I have come to realize that A Certain Gesture: Evnine’s Batman Meme Project and Its Parerga! is about exactly this – privileging disunity and disorganization over their opposites. The Wunderkammer, again: a curious assortment, a serendipity, a heap. But just how far down can disunity go in the book? Not all the way down, to the letters, which are organized into words, or to the words, which are organized into sentences, or to the sentences, which are organized into paragraphs and distinct commentaries. But above that, it is all chaos. The work has no thesis. There is not even a single theme or subject that it is about. Many quite unrelated themes crisscross each other in random ways. The voices in the work are multiple: the voice of the artist of the memes, which speaks almost only in the memes themselves, and the voice of the editor, who speaks in the commentaries and to whom the memes are the work of an other. My own voice? The voice of the one who composed the memes and wrote the commentary? It is barely to be found in the work at all! The very boundaries of the work are porous. That, after all, is the significance of the theme of parerga. Is the work A Certain Gesture: Evnine’s Batman Meme Project and Its Parerga! itself one of the parerga of the Batman Meme Project? Is the book about itself? Part of itself?
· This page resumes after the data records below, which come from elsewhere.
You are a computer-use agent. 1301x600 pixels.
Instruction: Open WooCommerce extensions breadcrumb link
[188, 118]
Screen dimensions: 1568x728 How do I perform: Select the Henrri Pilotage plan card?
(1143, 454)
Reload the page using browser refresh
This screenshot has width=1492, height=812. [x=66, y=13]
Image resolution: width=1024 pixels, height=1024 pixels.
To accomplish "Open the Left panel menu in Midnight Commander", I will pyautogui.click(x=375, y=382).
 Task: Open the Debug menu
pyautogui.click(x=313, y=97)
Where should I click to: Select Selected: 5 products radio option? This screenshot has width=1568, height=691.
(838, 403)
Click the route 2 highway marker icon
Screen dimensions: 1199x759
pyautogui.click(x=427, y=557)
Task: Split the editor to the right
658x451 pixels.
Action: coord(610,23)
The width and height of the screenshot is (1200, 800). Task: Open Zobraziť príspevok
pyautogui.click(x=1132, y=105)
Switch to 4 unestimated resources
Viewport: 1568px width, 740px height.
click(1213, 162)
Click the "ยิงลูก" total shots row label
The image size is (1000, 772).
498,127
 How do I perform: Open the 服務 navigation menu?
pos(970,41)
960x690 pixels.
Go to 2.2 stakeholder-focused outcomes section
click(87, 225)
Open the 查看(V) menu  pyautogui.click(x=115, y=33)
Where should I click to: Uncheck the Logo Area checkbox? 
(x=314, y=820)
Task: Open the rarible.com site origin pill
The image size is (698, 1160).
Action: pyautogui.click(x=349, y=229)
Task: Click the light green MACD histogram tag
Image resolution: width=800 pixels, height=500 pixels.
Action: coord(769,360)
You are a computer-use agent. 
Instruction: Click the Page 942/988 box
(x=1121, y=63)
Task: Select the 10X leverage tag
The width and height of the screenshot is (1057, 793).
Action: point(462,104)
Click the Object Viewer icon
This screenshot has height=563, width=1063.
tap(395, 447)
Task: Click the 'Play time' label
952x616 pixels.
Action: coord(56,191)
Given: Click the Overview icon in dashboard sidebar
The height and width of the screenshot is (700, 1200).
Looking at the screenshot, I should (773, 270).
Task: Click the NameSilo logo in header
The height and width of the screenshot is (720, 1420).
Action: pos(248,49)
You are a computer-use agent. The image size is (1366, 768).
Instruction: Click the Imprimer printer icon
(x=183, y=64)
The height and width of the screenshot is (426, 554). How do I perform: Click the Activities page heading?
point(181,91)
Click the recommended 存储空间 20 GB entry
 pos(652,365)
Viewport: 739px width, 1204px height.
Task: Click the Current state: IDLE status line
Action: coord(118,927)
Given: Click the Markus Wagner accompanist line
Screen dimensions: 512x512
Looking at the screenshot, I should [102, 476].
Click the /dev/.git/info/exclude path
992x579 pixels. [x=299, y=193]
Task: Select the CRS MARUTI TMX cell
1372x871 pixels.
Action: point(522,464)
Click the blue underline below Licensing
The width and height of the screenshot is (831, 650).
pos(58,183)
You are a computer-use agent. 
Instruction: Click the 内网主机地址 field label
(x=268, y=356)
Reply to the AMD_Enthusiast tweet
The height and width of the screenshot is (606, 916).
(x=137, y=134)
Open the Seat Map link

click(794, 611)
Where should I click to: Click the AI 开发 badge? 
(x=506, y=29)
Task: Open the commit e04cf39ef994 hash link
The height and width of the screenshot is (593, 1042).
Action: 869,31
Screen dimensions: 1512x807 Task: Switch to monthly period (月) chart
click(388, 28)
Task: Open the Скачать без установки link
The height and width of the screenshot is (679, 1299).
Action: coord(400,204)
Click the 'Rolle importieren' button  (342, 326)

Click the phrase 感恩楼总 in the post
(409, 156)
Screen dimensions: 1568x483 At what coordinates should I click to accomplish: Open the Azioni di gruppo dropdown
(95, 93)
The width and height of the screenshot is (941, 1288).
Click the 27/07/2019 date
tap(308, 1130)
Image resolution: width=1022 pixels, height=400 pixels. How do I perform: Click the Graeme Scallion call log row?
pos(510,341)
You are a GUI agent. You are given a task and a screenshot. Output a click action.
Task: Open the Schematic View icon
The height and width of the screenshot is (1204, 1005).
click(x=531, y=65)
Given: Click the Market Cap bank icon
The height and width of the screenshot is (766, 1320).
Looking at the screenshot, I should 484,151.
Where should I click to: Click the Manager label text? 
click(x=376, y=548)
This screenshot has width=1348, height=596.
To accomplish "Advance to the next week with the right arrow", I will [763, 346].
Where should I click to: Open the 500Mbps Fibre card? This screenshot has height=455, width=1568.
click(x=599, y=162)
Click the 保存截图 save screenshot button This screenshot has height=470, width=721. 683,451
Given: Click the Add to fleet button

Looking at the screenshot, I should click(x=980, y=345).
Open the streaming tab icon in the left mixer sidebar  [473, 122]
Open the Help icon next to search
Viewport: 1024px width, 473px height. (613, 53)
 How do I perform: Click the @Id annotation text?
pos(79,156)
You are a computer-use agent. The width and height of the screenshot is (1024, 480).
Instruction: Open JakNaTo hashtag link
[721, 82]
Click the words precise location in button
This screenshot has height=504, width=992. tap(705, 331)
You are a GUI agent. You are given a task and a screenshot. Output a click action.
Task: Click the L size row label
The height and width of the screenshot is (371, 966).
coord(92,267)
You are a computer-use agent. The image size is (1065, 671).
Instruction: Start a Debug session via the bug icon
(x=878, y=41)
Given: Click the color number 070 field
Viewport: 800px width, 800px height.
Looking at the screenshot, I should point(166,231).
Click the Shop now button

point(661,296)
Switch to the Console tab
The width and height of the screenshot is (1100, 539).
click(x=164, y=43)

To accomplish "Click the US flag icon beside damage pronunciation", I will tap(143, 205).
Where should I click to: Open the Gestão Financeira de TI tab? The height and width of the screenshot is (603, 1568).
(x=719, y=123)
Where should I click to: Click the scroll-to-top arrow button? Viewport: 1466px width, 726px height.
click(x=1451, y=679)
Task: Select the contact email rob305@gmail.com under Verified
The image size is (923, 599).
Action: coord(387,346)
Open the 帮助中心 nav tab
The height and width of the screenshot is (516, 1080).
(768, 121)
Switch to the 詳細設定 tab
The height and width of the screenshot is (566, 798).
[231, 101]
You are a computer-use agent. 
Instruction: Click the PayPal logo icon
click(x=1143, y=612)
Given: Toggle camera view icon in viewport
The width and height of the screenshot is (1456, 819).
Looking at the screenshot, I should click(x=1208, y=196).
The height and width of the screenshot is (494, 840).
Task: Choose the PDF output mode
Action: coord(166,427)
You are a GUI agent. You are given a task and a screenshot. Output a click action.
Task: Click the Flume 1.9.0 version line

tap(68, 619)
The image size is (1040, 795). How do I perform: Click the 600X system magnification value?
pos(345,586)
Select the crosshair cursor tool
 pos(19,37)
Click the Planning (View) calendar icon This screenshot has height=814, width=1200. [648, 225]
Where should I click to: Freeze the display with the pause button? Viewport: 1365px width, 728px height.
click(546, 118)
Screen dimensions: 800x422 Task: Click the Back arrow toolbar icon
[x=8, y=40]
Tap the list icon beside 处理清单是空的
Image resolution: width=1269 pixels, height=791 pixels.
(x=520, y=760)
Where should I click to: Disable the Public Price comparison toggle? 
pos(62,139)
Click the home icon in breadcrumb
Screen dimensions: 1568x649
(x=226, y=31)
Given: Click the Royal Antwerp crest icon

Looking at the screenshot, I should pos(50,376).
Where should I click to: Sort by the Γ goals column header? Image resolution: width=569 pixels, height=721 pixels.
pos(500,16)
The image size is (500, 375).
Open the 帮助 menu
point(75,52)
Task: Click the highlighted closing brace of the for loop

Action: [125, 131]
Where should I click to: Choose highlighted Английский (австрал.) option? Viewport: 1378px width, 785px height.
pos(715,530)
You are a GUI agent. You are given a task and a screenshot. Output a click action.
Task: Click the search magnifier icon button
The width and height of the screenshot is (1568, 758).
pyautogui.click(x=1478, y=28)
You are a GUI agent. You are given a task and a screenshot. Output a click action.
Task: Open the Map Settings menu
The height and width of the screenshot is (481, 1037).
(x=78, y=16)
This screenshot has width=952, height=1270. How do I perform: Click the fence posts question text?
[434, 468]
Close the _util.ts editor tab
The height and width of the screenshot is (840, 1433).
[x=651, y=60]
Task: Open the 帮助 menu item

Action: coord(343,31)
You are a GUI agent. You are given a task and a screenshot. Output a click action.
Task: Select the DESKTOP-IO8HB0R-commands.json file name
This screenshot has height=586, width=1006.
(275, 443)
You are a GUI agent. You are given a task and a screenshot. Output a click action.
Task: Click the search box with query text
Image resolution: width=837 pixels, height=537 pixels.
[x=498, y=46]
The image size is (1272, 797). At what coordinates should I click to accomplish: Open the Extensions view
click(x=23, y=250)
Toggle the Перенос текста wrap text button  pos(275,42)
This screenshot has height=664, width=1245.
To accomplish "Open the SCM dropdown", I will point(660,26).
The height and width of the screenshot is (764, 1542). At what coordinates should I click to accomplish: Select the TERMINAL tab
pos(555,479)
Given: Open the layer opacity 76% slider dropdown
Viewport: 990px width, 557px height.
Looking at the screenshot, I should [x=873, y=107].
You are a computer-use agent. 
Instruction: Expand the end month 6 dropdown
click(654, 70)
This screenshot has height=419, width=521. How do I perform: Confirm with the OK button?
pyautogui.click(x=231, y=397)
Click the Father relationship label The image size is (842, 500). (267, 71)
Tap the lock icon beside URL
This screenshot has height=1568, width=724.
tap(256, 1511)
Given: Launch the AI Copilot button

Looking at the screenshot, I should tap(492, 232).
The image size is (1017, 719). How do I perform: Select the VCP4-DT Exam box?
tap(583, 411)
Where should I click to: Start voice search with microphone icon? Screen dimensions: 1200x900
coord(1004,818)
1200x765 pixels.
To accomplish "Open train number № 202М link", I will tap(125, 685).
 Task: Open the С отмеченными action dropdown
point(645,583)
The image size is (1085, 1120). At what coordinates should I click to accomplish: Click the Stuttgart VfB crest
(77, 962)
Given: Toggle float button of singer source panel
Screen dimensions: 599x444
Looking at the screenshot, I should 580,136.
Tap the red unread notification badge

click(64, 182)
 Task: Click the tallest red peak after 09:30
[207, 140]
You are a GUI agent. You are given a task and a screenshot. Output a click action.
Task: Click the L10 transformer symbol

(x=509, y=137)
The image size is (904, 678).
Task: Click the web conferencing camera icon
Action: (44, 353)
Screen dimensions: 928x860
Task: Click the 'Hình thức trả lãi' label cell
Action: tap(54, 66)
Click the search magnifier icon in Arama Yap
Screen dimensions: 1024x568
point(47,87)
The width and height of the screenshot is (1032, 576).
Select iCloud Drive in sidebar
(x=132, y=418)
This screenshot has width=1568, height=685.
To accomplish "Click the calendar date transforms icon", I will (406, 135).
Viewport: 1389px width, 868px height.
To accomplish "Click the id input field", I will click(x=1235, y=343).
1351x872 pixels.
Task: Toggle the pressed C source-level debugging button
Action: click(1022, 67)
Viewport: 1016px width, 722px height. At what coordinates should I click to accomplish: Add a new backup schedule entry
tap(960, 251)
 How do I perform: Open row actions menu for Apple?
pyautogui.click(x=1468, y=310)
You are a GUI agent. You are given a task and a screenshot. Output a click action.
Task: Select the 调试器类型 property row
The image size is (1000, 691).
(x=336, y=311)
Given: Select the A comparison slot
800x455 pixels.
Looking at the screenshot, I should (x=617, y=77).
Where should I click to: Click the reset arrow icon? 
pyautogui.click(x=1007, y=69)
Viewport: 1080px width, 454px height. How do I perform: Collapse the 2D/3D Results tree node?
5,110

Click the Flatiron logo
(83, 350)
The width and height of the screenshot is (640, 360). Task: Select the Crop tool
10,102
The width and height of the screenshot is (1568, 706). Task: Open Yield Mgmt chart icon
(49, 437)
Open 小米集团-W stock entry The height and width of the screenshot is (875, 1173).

When an ergon, a work, is a text, a parergon is a paratext. Genette discerns within the category of the paratext two subdivisions: the peritext, which surrounds the text (preface, title, index, etc.) and the epitext, which is additional to it (the author’s diaries, letters, interviews, as they pertain to the work). Translating back into the language of the ergon, we may distinguish the parergon from the epergon. The posts on this blog are part of my book’s eperga. I now conjure in my phantasy a collection of these posts, published as a separate volume. Perhaps it could be called ‘A Certain Gesture: Evnine’s Batman Meme Project and Its Parerga!’ and Its Eperga. Or perhaps, on the grounds that the eperga should have had a place in the main work and are here being offered as a supplement, Parerga and Paralipomena. (Paralipomena: outtakes. Funnily enough, Schopenhauer, whose title that originally is, has just intruded himself unexpectedly into one of the commentaries I am working on these days, on the meme that accompanies this post.) Or perhaps Eperga to the Parerga. Or even, following Barthes’s lead, just Eperga Parerga.

Supposing that volume of collected eperga to exist, what would its relation be to A Certain Gesture: Evnine’s Batman Meme Project and Its Parerga!? It is somehow an off-shoot of the disunity of the main volume. It is because my own voice is excluded from that work in favor of the disunity created by separating myself into artist of the memes and commentator on the memes that I began to want to write here on this blog in my own voice. But the original disunity now seems to spill over, preventing Eperga to the Parerga (I seem to have made my choice of title) from having a graspable relation to A Certain Gesture: Evnine’s Batman Meme Project and Its Parerga!. They are, most definitely, not two parts of a whole! Nor is the volume Eperga to the Parerga, though it consists of eperga, itself an epergon to the main work. Nor a paralipomenon to it; nor a parergon. (Is this right?) And yet they are surely closely related. It seems their relation is ineffable. It defies conceptualization. I find myself haunted, almost to the point of nausea, by the thought of these two books, one on its way to existing, the other merely a product of my fancy (though made entirely of existing materials). Haunted by the thought of them and their unsayable and repellent intimacy.